**Stated task a:**
List the headings of the numbered lessons in the summary of prayer lessons below.
___ Document passage
Lessons from the School of Prayer

I have been benefiting from D. A. Carson’s A Call to Spiritual Reformation about the priorities of Paul’s prayers.  The first chapter, “Lessons from the School of Prayer,” is a collection of lessons he’s learned from mature Christians over the years.  It’s well worth your time; what follows is a summary of quotes and paraphrases from the chapter.

1. Plan to pray.

  • “We do not drift into spiritual life; we do not drift into disciplined prayer” (19).
  • “Set times for prayer . . . ensure that vague desires for prayer are concretized in regular practice” (20).
  • “It is better to pray often with brevity than rarely at length.  But the worst option is simply not to pray” (20).

2. Adopt practical ways to impede mental drift.

  • Vocalize your prayers.
  • Pray over the Scriptures.
  • Tie your praying to your Bible reading.
  • Adopt biblical prayers as models.
  • Pray through good hymnals.
  • Walk as you pray.
  • Journal your prayer life and your prayers.

3. Develop a prayer-partner relationship.

  • We learn from each other how to pray.
  • Jesus’ disciples asked questions about His prayers because they observed Him (Luke 11:1).
  • If single, only partner with a member of the same sex.
  • If married, pray with your spouse (not only, but at least).

4. Choose models (wisely).

  • Different people will exemplify different strengths.
  • But “all of them pray with great seriousness” (25).
  • “Every day [my father] prayed, usually for about forty-five minutes.  Perhaps there were times when he failed to do so, but I cannot think of one” (26).
  • “The worst possible heritage to leave with children [is] high spiritual pretensions and low performance.  My parents were the opposite: few pretensions, and disciplined performance” (26).
______
___ Data provided
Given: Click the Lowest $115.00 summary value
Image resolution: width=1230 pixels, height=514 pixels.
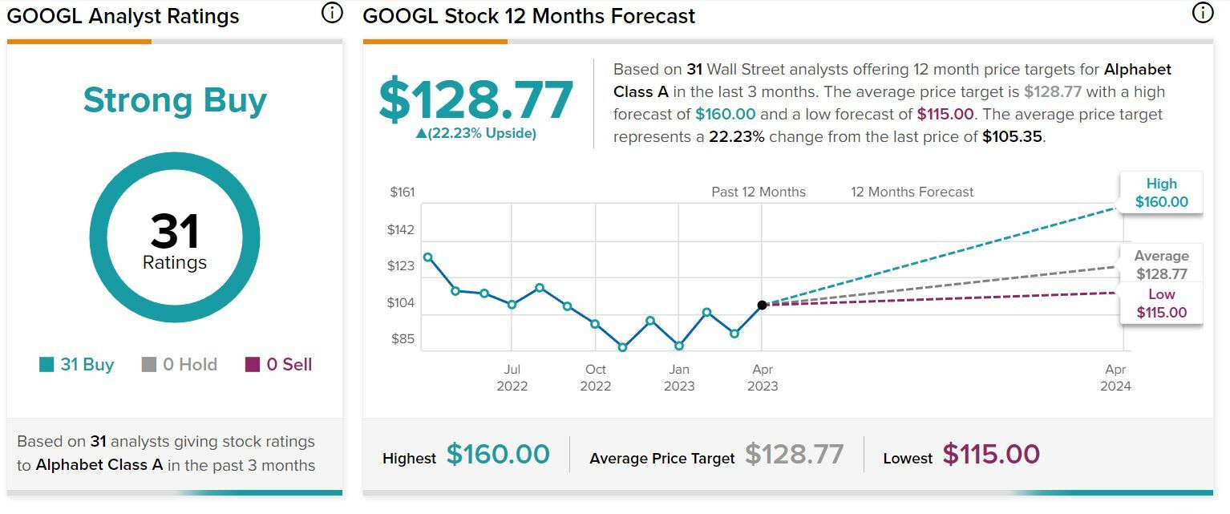Looking at the screenshot, I should pyautogui.click(x=991, y=455).
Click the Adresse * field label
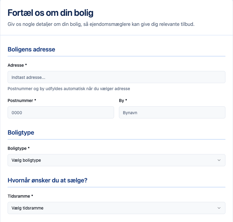 click(x=17, y=65)

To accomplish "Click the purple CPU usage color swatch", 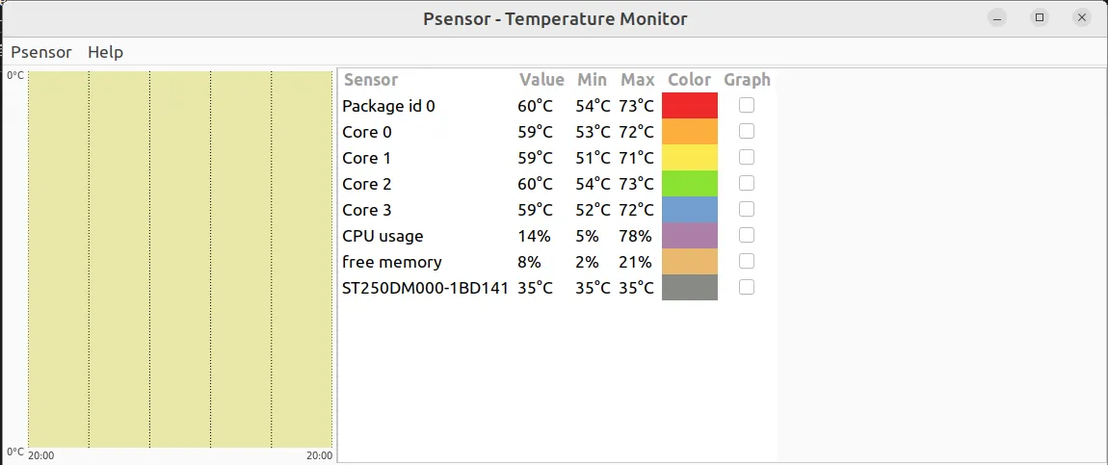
______
**Stated task b:**
Reproduce the rows from the first one through the line containing "click(x=17, y=65)", changing "summary value" to "summary figure" and keeping everything else unchanged. Omit the pictures.

**Result a:**
1. Plan to pray.
2. Adopt practical ways to impede mental drift.
3. Develop a prayer-partner relationship.
4. Choose models (wisely).

**Result b:**
Given: Click the Lowest $115.00 summary figure
Image resolution: width=1230 pixels, height=514 pixels.
Looking at the screenshot, I should pyautogui.click(x=991, y=455).
Click the Adresse * field label
 click(x=17, y=65)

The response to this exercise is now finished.